In the same period the Supreme Court concluded that government could punish all speech, including advocacy of illegality, that had a “tendency” to encourage illegality. Justices Holmes and Brandeis, the dissenters from this pro-censorship conclusion, took a different approach, saying that speech could be subjected to regulation only if it was likely to produce imminent harm; thus they originated the famous “clear and present danger” test. But even Holmes and Brandeis suggested that the government could punish speakers who had the explicit intention of encouraging crime.
For many years thereafter, the Supreme Court tried to distinguish between speech that was meant as a contribution to democratic deliberation and speech that was designed to encourage illegality. The former was protected; the latter was not. In 1951 the Court concluded in Dennis v. United States that a danger need not be so “clear and present” if the ultimate harm was very grave.
The great break came in the Court’s 1969 decision in Brandenburg v. Ohio. There the Court said the government could not take action against a member of the Ku Klux Klan, who said, among other things, “We’re not a revengent organization, but if our President, our Congress, our Supreme Court, continues to suppress the white, Caucasian race, it’s possible that there might have to be some revengence taken.” The speaker did not explicitly advocate illegal acts or illegal violence. But in its decision, the Court announced a broad principle, ruling that the right to free speech does “not permit a State to forbid or proscribe advocacy of the use of force or of law violation except where such advocacy is directed to inciting or producing imminent lawless action and is likely to incite or produce such action.”

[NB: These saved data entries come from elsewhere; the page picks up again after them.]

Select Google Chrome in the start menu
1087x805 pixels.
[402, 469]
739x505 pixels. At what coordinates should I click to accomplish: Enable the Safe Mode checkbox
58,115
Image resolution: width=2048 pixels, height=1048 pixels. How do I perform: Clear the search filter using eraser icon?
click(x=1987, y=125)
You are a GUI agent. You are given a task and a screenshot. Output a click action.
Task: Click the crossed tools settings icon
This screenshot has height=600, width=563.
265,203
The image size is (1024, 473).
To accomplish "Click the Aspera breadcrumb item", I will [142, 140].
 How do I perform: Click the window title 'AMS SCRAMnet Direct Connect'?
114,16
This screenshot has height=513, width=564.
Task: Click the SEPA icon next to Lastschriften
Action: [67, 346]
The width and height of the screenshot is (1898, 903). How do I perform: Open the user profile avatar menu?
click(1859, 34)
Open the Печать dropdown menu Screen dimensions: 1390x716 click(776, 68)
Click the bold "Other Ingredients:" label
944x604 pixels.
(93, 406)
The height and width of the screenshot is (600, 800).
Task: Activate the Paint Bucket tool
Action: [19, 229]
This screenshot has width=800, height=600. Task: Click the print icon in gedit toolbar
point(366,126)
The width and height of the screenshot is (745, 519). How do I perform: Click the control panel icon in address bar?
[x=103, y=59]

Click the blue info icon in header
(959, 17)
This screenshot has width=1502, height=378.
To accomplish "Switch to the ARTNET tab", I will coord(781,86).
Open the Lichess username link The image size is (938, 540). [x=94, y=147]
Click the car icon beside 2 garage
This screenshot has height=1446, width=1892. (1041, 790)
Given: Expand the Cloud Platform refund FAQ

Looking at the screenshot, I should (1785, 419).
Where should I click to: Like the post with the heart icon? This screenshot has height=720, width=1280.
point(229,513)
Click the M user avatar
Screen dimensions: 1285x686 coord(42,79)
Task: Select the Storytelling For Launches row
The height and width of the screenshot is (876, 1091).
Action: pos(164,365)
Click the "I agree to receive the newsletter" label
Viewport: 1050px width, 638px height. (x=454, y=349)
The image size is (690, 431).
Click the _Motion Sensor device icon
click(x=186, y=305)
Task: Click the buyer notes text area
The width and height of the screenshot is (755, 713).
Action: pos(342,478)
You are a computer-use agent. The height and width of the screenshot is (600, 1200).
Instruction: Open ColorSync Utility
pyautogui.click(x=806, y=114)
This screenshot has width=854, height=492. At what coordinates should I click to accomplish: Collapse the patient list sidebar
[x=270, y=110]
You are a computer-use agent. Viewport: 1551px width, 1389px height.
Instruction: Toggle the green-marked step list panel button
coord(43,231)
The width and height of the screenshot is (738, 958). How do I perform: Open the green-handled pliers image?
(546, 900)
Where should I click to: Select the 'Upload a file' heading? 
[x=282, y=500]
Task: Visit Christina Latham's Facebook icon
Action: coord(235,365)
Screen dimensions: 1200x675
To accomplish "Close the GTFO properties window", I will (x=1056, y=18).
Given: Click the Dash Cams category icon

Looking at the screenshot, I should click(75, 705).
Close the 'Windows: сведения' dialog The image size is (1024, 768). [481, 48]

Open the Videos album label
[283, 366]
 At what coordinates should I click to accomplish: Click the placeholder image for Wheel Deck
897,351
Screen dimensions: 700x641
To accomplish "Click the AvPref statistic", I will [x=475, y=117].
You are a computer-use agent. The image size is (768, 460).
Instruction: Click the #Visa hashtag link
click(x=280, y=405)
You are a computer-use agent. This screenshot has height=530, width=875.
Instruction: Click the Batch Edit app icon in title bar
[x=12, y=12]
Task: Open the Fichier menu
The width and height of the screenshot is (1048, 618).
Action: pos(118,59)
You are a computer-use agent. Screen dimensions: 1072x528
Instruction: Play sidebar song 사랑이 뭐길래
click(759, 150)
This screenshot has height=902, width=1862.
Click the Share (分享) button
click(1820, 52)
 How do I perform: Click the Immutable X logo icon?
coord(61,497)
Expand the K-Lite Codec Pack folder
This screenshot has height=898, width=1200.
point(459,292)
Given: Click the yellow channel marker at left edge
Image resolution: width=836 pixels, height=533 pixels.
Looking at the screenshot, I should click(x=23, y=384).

Offering extraordinarily broad protection to political dissent, the Court required the government to meet three different criteria to regulate speech. First, the speaker must promote not just any lawless action but “imminent” lawless action. Second, the imminent lawless action must be “likely” to occur. Third, the speaker must intend to produce imminent lawless action (“directed to inciting or producing imminent lawless action”). The Brandenburg test borrows something from Hand and something from Holmes and produces a standard even more protective of speech than either of theirs.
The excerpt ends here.